__THE PROBLEM__. Exactly as written, transcribe the data from its opening line through the line containing "Obojky pro kočky (106, 768)". Leave every picture out.

__Dataset entries__.
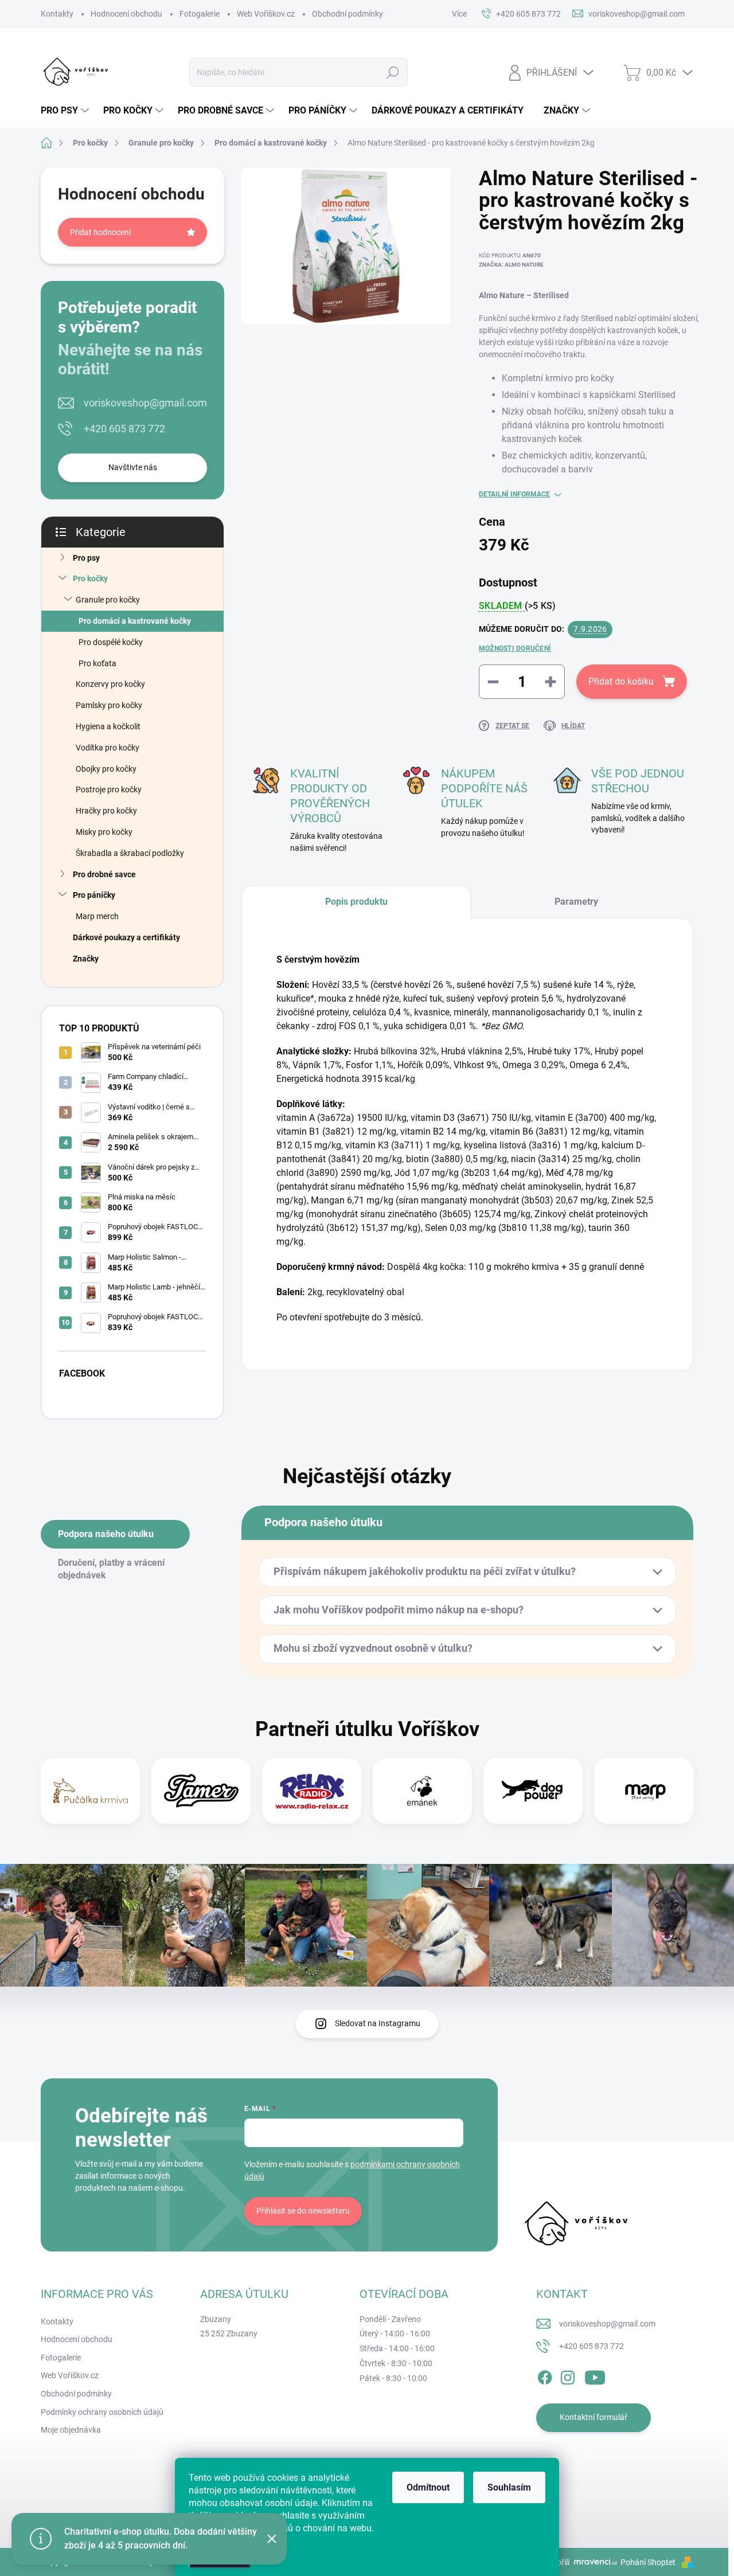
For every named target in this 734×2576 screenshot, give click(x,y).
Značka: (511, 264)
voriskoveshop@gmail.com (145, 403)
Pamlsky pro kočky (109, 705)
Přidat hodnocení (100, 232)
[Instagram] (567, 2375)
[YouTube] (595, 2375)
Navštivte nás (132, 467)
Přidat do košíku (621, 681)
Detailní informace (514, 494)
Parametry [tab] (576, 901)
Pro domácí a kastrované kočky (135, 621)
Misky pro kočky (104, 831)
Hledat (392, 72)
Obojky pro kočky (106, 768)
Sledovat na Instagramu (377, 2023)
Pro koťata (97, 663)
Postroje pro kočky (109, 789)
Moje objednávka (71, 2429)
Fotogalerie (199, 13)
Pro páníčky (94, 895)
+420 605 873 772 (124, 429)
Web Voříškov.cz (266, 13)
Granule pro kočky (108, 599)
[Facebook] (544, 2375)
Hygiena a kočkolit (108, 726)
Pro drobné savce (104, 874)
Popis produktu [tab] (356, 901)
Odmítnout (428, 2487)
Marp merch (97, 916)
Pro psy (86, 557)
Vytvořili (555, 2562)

__TASK RESULT__.
For every named target in this 734×2576 screenshot, give click(x,y).
Značka: (511, 264)
voriskoveshop@gmail.com (145, 403)
Pamlsky pro kočky (109, 705)
Přidat hodnocení (100, 232)
[Instagram] (567, 2375)
[YouTube] (595, 2375)
Navštivte nás (132, 467)
Přidat do košíku (621, 681)
Detailní informace (514, 494)
Parametry [tab] (576, 901)
Pro domácí a kastrované kočky (135, 621)
Misky pro kočky (104, 831)
Hledat (392, 72)
Obojky pro kočky (106, 768)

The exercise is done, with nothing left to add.